The President has legislated tax cuts and deregulation, hallmark GOP policies. The 2017 Tax Cuts and Jobs Act cut the corporate tax rate from 35% to 21% and most income tax brackets. Trump’s pledge to “drain the swamp” has been met with massive red tape cutting. In addition, Trump has appointed two conservative judges, Gorsuch and Kavanaugh, to the Supreme Court and cut funding for Obamacare.

Whilst increasing military spending, the President’s foreign policy, his freest hand, is transactional. Evident in, amongst other things, his demand for NATO countries to meet the 2% GDP target for defence spending and his courting of former enemies, such as North Korea, with friendship.

Joe Biden ~Democratic Party~

Joe Biden, six-term Delaware Senator and Vice President to Barack Obama, has cast himself in contrast to Trump, as the ‘steady hand’ and ‘consensus builder’, placed firmly in the mainstream of his party and the political establishment. Convincing three moderate Republicans to vote for a 2009 stimulus package, Biden fashions himself as a moderate deal maker. That said, the nominee, who is yet to choose his running mate, backs tripling the Child Tax Credit to $6,000 PA, free college and a $15 minimum wage – all “progressive” ideas. He supports adding a public option to the Affordable Care Act, or “Obamacare”, and defends the liberal order and America’s role as a world leader.

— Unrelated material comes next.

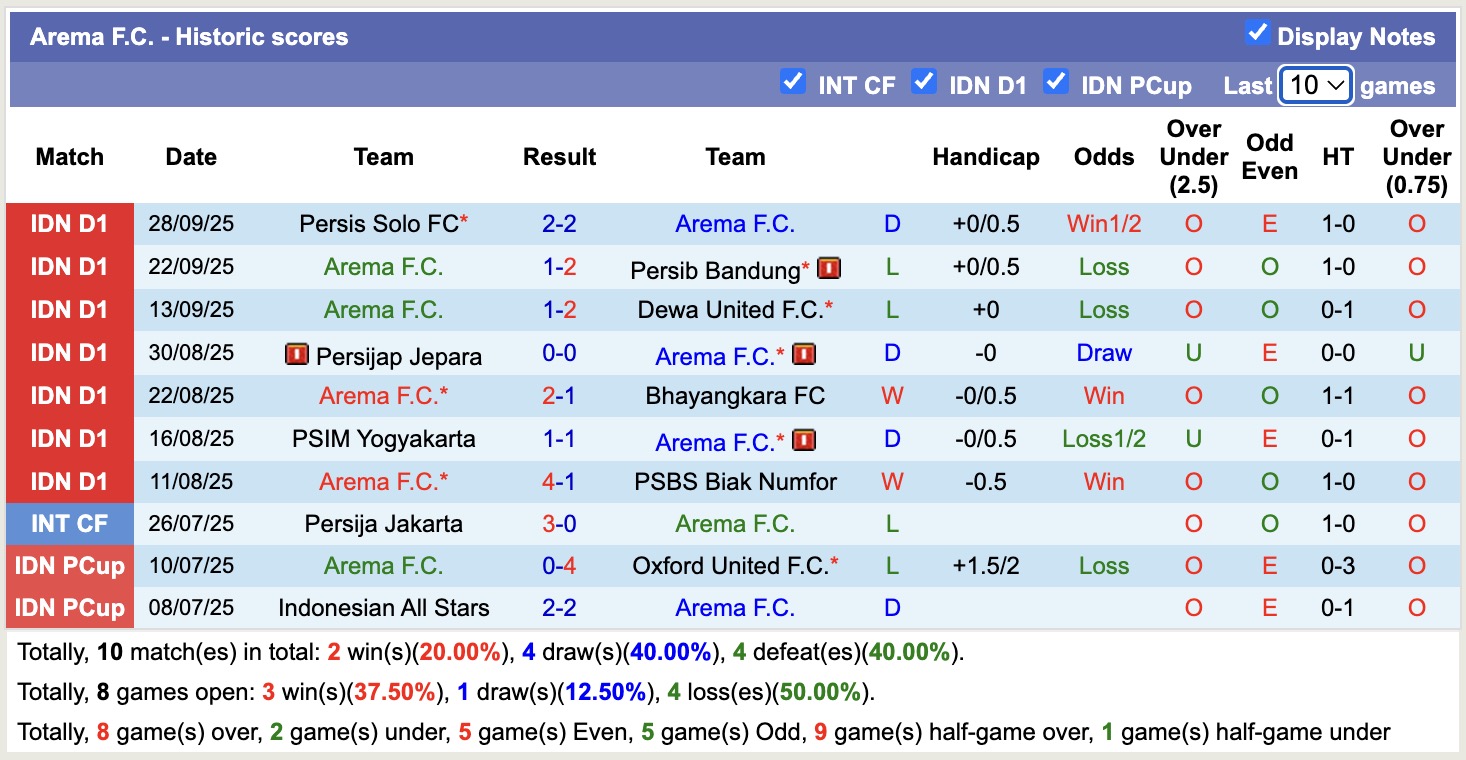Open the Persija Jakarta team link
The height and width of the screenshot is (760, 1466).
(x=384, y=524)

The former-Senator highlights that he was among the first to introduce a climate change bill to the Senate floor, the Global Climate Protection Act of 1986. He promises to re-join the Paris Climate Accord and has unveiled a $1.7 trillion climate plan to end carbon emissions by 2050, avowing to pay for it by reversing corporate tax cuts.

Although not as sweeping as Bernie Sanders or Elizabeth Warren’s proposals, the Tax Policy Centre predicts Joe Biden’s tax plan would raise $4 trillion over a decade by targeting top earners – financing the aforesaid climate plan, a $750 billion health plan and a $750 billion education plan.

Biden has lionised Obama’s presidency, referring to himself as an “Obama—Biden Democrat” and treating his campaign as a third term bid, but their politics are not identical. Unlike Obama, as chair of the Senate Foreign Relations Committee he supported the Iraq War and opposed expanding American forces in Afghanistan as VP. That said, his proposals are broadly similar to Obama’s.